The First Week Sets the Tone

Whether you're starting as an apprentice, a trainee, or an entry-level technician, your first week on the job has an outsized impact on your reputation. Colleagues and supervisors form impressions quickly, and in the trades especially, your attitude and work ethic are noticed long before your technical skills are fully assessed. Getting the non-technical parts right from the start gives you the space to grow into the technical demands of the role.

Before Day One

  • Confirm your start time, location, dress code, and what to bring. Don't assume — ask HR or your direct supervisor explicitly. Showing up in the wrong gear or to the wrong location isn't a great start.
  • Prepare your tools. If you were told to bring your own tools, have them organized and ready. A clean, well-organized toolbox signals that you take the work seriously.
  • Get a full night's sleep.
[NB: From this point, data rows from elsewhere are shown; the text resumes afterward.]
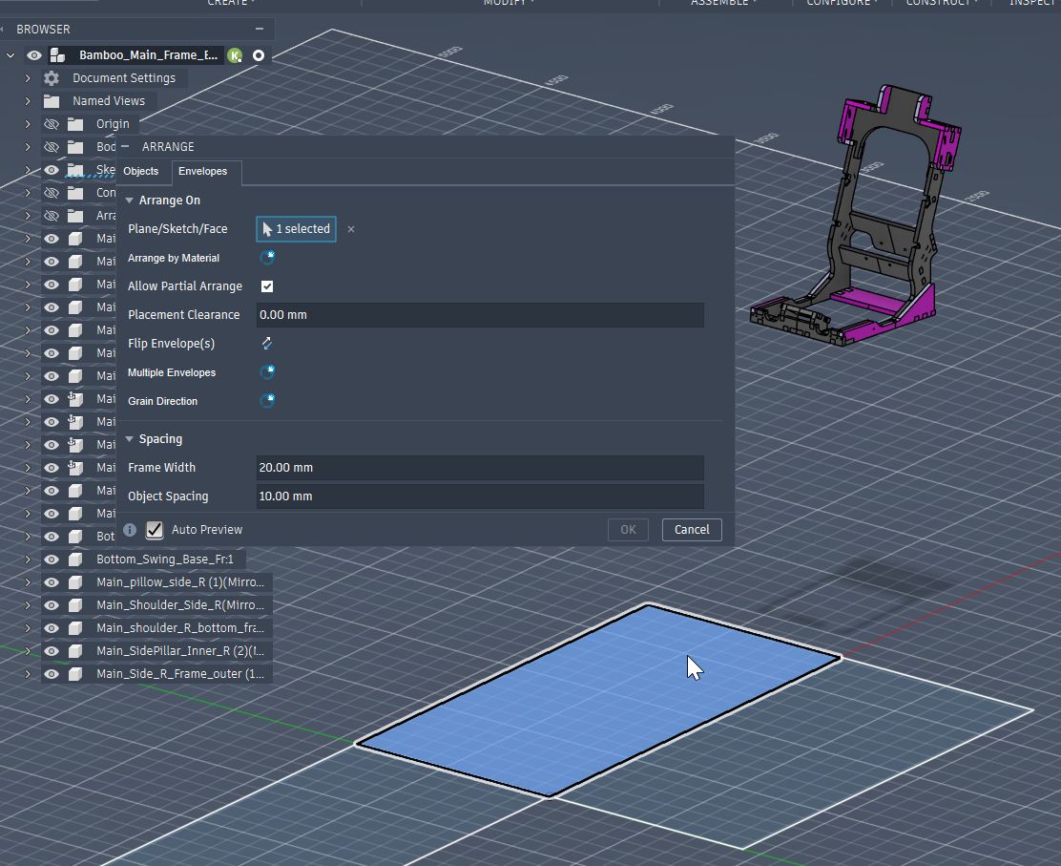This screenshot has height=866, width=1061.
Task: Click the Grain Direction icon
Action: tap(267, 401)
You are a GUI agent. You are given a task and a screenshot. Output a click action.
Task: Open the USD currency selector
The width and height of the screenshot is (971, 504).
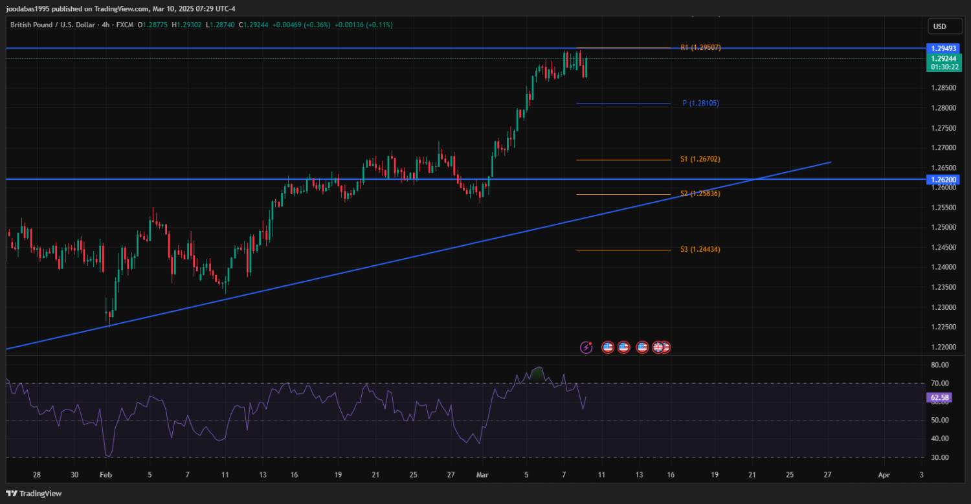[x=939, y=27]
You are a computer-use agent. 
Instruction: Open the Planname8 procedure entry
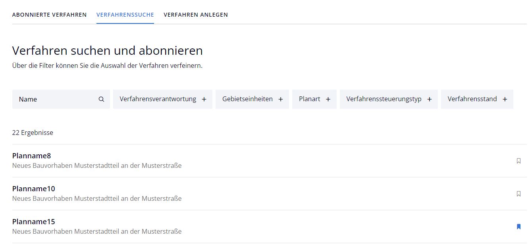point(31,156)
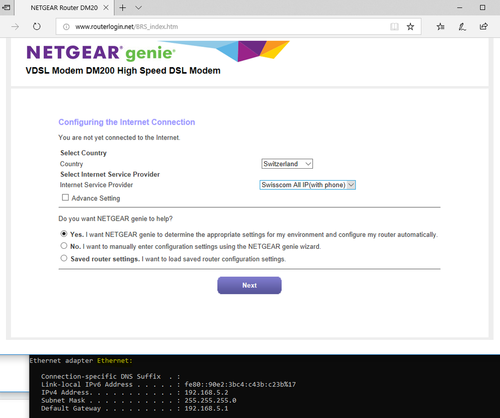
Task: Click the Share icon in the toolbar
Action: tap(483, 27)
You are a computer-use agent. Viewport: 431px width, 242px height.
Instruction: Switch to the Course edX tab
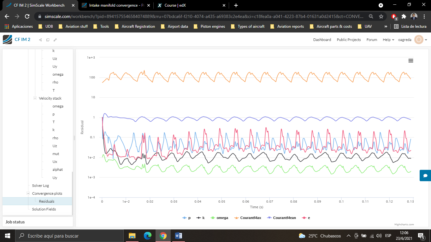tap(175, 5)
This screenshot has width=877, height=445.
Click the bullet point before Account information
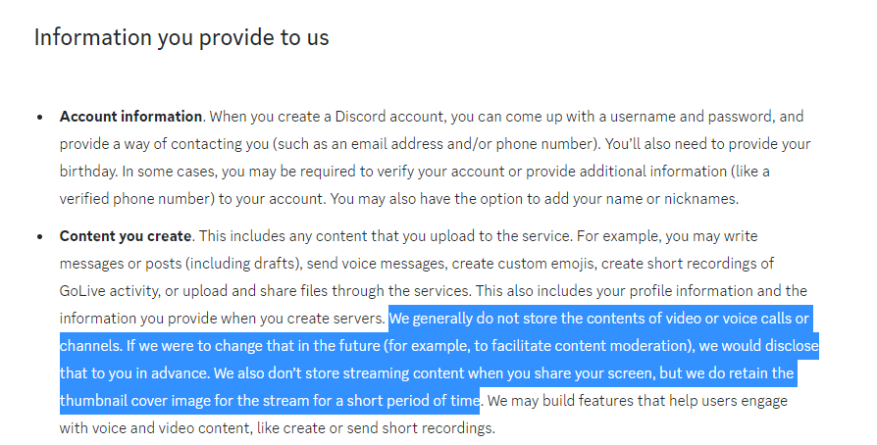pos(39,117)
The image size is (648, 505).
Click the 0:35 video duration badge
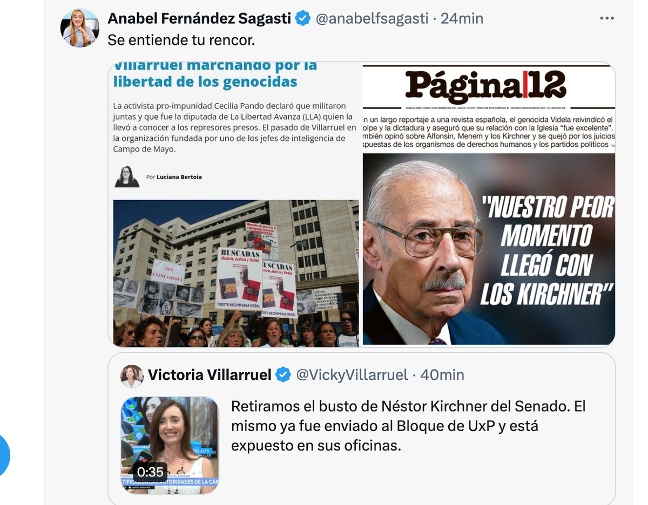click(x=150, y=472)
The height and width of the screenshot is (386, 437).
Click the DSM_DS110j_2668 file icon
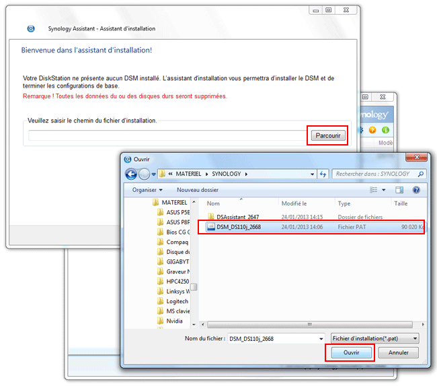(x=211, y=228)
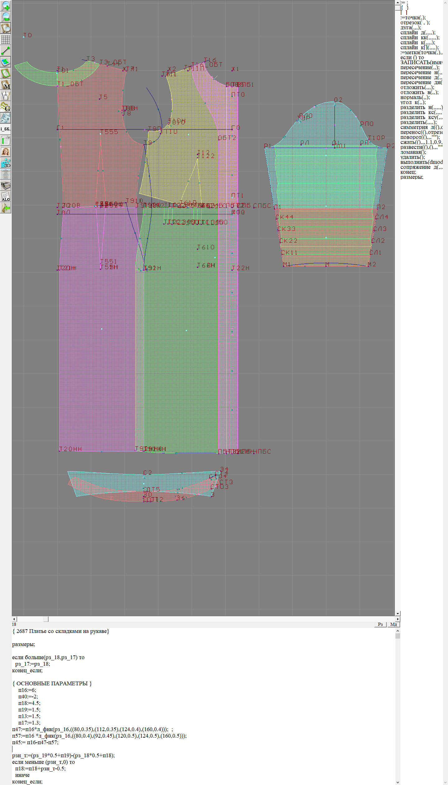
Task: Click the zoom out magnifier icon
Action: click(6, 17)
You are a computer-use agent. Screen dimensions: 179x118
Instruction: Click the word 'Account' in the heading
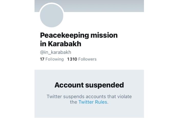69,85
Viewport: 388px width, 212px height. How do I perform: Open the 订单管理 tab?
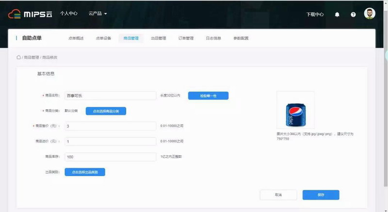[x=186, y=38]
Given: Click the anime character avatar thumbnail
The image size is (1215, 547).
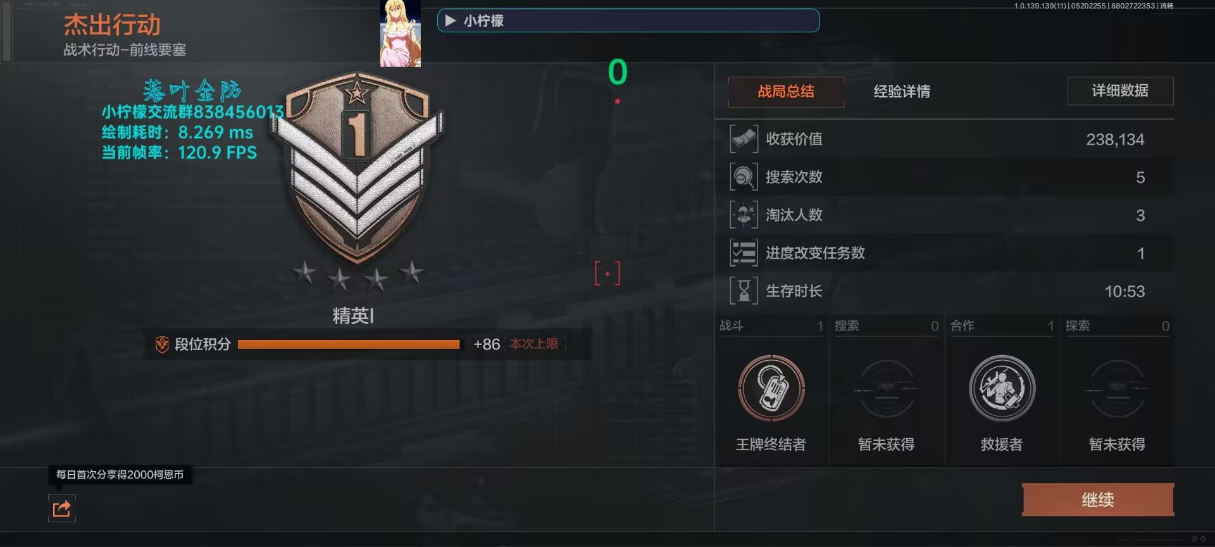Looking at the screenshot, I should 400,33.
Physical work demands physical energy. Start rested.

On the Job: What to Focus On

1. Observe Before You Act

In your first few days, spend more time watching and listening than doing. Take note of how experienced technicians approach problems, how they communicate with customers, and what the unwritten rules of the workplace seem to be. Jumping in too fast — especially without understanding the shop's safety protocols — can create problems that follow you.

2. Ask Questions the Right Way

There's a skill to asking questions in the trades. A few principles:

  • Exhaust what you can figure out yourself before asking
  • Ask one clear question at a time, not a rambling multi-part confusion
  • Write down the answers — nobody wants to explain the same thing three times
  • Thank the person genuinely; their time has value

3. Prioritize Safety Above Everything

Technical trades involve real hazards: live electrical circuits, pressurized refrigerant lines, heavy equipment, confined spaces, and more. Your first week is the time to internalize the company's safety procedures — not because you're required to, but because cutting corners on safety ends careers (and lives). If you're unsure whether something is safe, stop and ask. No one will judge you for it.

4. Be the Easiest Person to Work With

Senior technicians mentoring new hires often say that attitude matters more than aptitude in the early stages. Being easy to work with means:

  • Staying off your phone during work hours
  • Pitching in on tasks that aren't strictly your job (e.g., helping load the van)
  • Staying positive when things are slow, repetitive, or frustrating
  • Following instructions without unnecessary pushback

5. Take Notes Every Day

Bring a small notebook and pen. At the end of each day, write down:

  1. What you worked on
  2. Something new you learned or observed
  3. A question you want to follow up on

This habit accelerates your learning and gives you a record of your growing experience. After six months, flipping back through those pages will show you how far you've come.

After the First Week

By the end of week one, you should have a clear sense of the team dynamics, the types of jobs you'll be doing, the tools and systems you'll be working with, and what's expected of you day-to-day. If anything is unclear, schedule a brief check-in with your supervisor to clarify expectations early — it shows initiative and prevents misunderstandings from compounding.

The learning curve in any technical trade is steep at first, but it flattens quickly for technicians who stay curious and engaged. Show up, pay attention, and put in the work — that's all it takes to have a great start.